**Set exercise:** Copy each of the following rows verbatim.

--------------------------------------------------

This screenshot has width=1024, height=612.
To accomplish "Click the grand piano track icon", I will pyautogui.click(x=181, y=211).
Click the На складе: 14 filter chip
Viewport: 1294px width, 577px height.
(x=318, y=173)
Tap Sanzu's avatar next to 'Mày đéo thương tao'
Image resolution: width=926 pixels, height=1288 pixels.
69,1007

--------------------------------------------------

**Solution to this exercise:**
This screenshot has width=1024, height=612.
To accomplish "Click the grand piano track icon", I will pyautogui.click(x=181, y=211).
Click the На складе: 14 filter chip
Viewport: 1294px width, 577px height.
(x=318, y=173)
Tap Sanzu's avatar next to 'Mày đéo thương tao'
Image resolution: width=926 pixels, height=1288 pixels.
69,1007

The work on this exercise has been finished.